Monstrous

Faeries, The Fay & The Hidden => Faeries & The Fay => Topic started by: M Sidhe on March 18, 2007, 05:58:45 PM

Title: M Sidhe, Dancing on the North Winds
Post by: M Sidhe on March 18, 2007, 05:58:45 PM
Well, Monstrous I wanted to post this here. This is where it began for me and this is how it will end.

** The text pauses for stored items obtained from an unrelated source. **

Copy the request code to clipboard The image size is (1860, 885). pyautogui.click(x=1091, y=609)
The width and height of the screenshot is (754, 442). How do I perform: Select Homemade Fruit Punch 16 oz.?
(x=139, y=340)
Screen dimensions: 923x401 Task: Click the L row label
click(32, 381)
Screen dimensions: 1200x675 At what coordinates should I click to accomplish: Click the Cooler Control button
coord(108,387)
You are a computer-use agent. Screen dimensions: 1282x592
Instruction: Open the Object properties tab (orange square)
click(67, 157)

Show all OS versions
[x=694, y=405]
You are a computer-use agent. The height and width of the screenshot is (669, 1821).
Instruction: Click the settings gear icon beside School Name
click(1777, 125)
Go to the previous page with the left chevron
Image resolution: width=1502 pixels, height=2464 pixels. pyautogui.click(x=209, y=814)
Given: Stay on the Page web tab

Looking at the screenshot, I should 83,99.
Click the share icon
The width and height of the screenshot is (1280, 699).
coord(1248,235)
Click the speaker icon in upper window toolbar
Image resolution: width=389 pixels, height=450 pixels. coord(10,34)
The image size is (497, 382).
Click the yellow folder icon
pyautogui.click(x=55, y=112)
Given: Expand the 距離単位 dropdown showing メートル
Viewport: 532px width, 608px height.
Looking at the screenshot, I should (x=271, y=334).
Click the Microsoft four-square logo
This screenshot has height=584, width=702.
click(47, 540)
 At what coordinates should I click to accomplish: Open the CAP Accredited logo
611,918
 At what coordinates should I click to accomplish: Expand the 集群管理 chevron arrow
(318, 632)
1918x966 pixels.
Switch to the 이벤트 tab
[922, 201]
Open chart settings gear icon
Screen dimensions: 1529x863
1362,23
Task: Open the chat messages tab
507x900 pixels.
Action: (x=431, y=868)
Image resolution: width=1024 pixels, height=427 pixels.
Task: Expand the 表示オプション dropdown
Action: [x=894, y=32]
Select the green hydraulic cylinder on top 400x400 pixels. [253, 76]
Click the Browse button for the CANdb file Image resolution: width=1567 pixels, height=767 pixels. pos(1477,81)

I came here for a good board to post on where I had people that were like me, and at the same time I discovered what brought me happiness. Fairies. Now I have no more love for here, and I will put in what I'd like to be remembered by.

A poem I have written

Good bye! Fair well! Till we meet again!
I came to this place of beast looking for a friend.
I danced the Sheerie, I pranced like Fay
But now I regret even coming here to this very day.
The sad fiddle and the power of the pipes was in me
Now the music’s gone, sad like the sea.
Oh, how I miss my land.
So green, lively and grand…
But here I sit now feeling the Reaper’s cold hand
I’ll always be there, maybe not at all.
Nothing but a mem-o-ry standing there firm and tall.
I’ll be with the Fairies, in their halls so full
With full of face, lots of dance, and hardly any rule!
But you may all wonder where I have gone
Like you’d miss the dawn.
You’ll ask yourself “where’s the little fairy boy?”
But I’m always everywhere, like your favorite toy
I’m way up in the clouds, with a great big grin
Dancing on the North Winds

Quote from: Hugh Miller, The Old Red Sandstone
On a Sabbath morning... the inmates of this little hamlet had all gone to church, all except a herd-boy, and a little girl, his sister, who were lounging beside one of the cottages; when, just as the shadow of the garden-dial had fallen on the line of noon, they saw a long cavalcade ascending out of the ravine through the wooded hollow. It winded among the knolls and bushes; and, turning round the northern gable of the cottage beside which the sole spectators of the scene were stationed, began to ascend the eminence toward the south. The horses were shaggy, diminutive things, speckled dun and gray; the riders, stunted, misgrown, ugly creatures, attired in antique jerkins of plaid, long gray cloaks, and little red caps, from under which their wild uncombed locks shot out over their cheeks and foreheads. The boy and his sister stood gazing in utter dismay and astonishment, as rider after rider, each one more uncouth and dwarfish than the one that had preceded it, passed the cottage, and disappeared among the brushwood which at that period covered the hill, until at length the entire rout, except the last rider, who lingered a few yards behind the others, had gone by. 'What are ye, little mannie? and where are ye going?' inquired the boy, his curiosity getting the better of his fears and his prudence. 'Not of the race of Adam,' said the creature, turning for a moment in his saddle: 'the People of Peace shall never more be seen in Scotland.'

And like the Fairies of British Isles I take my leave of this Forum. Seen, and unseen, but never forgotten. Now I'd like to be remembered while the sad songs of the Bagpipes clash with the grace, and quickness of the fiddle.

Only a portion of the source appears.